● TASK TO COMPLETE
Format the entries below as a Markdown table with two columns, No. and Entry. Give each non-blank line its own row, numbered in order, and leave out blank lines.

● RECORDED DATA
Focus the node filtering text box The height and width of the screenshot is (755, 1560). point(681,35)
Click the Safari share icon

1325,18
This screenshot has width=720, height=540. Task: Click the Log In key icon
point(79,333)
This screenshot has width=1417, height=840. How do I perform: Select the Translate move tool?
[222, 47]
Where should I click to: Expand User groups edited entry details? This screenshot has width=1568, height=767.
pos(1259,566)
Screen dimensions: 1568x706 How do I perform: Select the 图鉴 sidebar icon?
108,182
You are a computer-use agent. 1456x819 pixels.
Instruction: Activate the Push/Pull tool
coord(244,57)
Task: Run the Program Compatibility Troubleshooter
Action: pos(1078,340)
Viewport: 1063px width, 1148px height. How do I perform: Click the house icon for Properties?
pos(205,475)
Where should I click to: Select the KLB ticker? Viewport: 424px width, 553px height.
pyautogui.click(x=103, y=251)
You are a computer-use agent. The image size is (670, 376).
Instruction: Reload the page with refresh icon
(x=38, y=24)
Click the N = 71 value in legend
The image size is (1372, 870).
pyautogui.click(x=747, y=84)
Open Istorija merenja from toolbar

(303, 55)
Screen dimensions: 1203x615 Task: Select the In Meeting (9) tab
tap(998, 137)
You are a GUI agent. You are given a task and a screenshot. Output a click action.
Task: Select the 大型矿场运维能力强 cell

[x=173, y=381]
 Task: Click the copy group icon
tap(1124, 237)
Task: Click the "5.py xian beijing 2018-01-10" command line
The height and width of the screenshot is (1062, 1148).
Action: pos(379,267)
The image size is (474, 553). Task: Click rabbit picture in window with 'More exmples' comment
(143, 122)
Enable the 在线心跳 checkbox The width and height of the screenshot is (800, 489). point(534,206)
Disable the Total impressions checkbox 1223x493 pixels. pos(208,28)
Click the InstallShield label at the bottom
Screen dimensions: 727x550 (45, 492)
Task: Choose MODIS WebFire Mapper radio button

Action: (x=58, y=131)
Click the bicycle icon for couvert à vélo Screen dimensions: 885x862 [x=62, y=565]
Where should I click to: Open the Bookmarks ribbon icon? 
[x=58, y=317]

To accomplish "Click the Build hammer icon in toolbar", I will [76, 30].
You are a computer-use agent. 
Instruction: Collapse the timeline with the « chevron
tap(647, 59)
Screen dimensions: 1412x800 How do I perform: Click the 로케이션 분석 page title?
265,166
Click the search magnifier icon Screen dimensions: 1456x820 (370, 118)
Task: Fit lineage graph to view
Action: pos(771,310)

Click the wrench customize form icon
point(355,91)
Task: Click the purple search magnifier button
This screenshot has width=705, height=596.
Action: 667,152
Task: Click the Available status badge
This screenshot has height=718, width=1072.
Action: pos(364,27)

● RESULT OF THE TASK
| No. | Entry |
|---|---|
| 1 | Focus the node filtering text box The height and width of the screenshot is (755, 1560). point(681,35) |
| 2 | Click the Safari share icon |
| 3 | 1325,18 |
| 4 | This screenshot has width=720, height=540. Task: Click the Log In key icon |
| 5 | point(79,333) |
| 6 | This screenshot has width=1417, height=840. How do I perform: Select the Translate move tool? |
| 7 | [222, 47] |
| 8 | Where should I click to: Expand User groups edited entry details? This screenshot has width=1568, height=767. |
| 9 | pos(1259,566) |
| 10 | Screen dimensions: 1568x706 How do I perform: Select the 图鉴 sidebar icon? |
| 11 | 108,182 |
| 12 | You are a computer-use agent. 1456x819 pixels. |
| 13 | Instruction: Activate the Push/Pull tool |
| 14 | coord(244,57) |
| 15 | Task: Run the Program Compatibility Troubleshooter |
| 16 | Action: pos(1078,340) |
| 17 | Viewport: 1063px width, 1148px height. How do I perform: Click the house icon for Properties? |
| 18 | pos(205,475) |
| 19 | Where should I click to: Select the KLB ticker? Viewport: 424px width, 553px height. |
| 20 | pyautogui.click(x=103, y=251) |
| 21 | You are a computer-use agent. The image size is (670, 376). |
| 22 | Instruction: Reload the page with refresh icon |
| 23 | (x=38, y=24) |
| 24 | Click the N = 71 value in legend |
| 25 | The image size is (1372, 870). |
| 26 | pyautogui.click(x=747, y=84) |
| 27 | Open Istorija merenja from toolbar |
| 28 | (303, 55) |
| 29 | Screen dimensions: 1203x615 Task: Select the In Meeting (9) tab |
| 30 | tap(998, 137) |
| 31 | You are a GUI agent. You are given a task and a screenshot. Output a click action. |
| 32 | Task: Select the 大型矿场运维能力强 cell |
| 33 | [x=173, y=381] |
| 34 |  Task: Click the copy group icon |
| 35 | tap(1124, 237) |
| 36 | Task: Click the "5.py xian beijing 2018-01-10" command line |
| 37 | The height and width of the screenshot is (1062, 1148). |
| 38 | Action: pos(379,267) |
| 39 | The image size is (474, 553). Task: Click rabbit picture in window with 'More exmples' comment |
| 40 | (143, 122) |
| 41 | Enable the 在线心跳 checkbox The width and height of the screenshot is (800, 489). point(534,206) |
| 42 | Disable the Total impressions checkbox 1223x493 pixels. pos(208,28) |
| 43 | Click the InstallShield label at the bottom |
| 44 | Screen dimensions: 727x550 (45, 492) |
| 45 | Task: Choose MODIS WebFire Mapper radio button |
| 46 | Action: (x=58, y=131) |
| 47 | Click the bicycle icon for couvert à vélo Screen dimensions: 885x862 [x=62, y=565] |
| 48 | Where should I click to: Open the Bookmarks ribbon icon?  |
| 49 | [x=58, y=317] |
| 50 | To accomplish "Click the Build hammer icon in toolbar", I will [76, 30]. |
| 51 | You are a computer-use agent.  |
| 52 | Instruction: Collapse the timeline with the « chevron |
| 53 | tap(647, 59) |
| 54 | Screen dimensions: 1412x800 How do I perform: Click the 로케이션 분석 page title? |
| 55 | 265,166 |
| 56 | Click the search magnifier icon Screen dimensions: 1456x820 (370, 118) |
| 57 | Task: Fit lineage graph to view |
| 58 | Action: pos(771,310) |
| 59 | Click the wrench customize form icon |
| 60 | point(355,91) |
| 61 | Task: Click the purple search magnifier button |
| 62 | This screenshot has width=705, height=596. |
| 63 | Action: 667,152 |
| 64 | Task: Click the Available status badge |
| 65 | This screenshot has height=718, width=1072. |
| 66 | Action: pos(364,27) |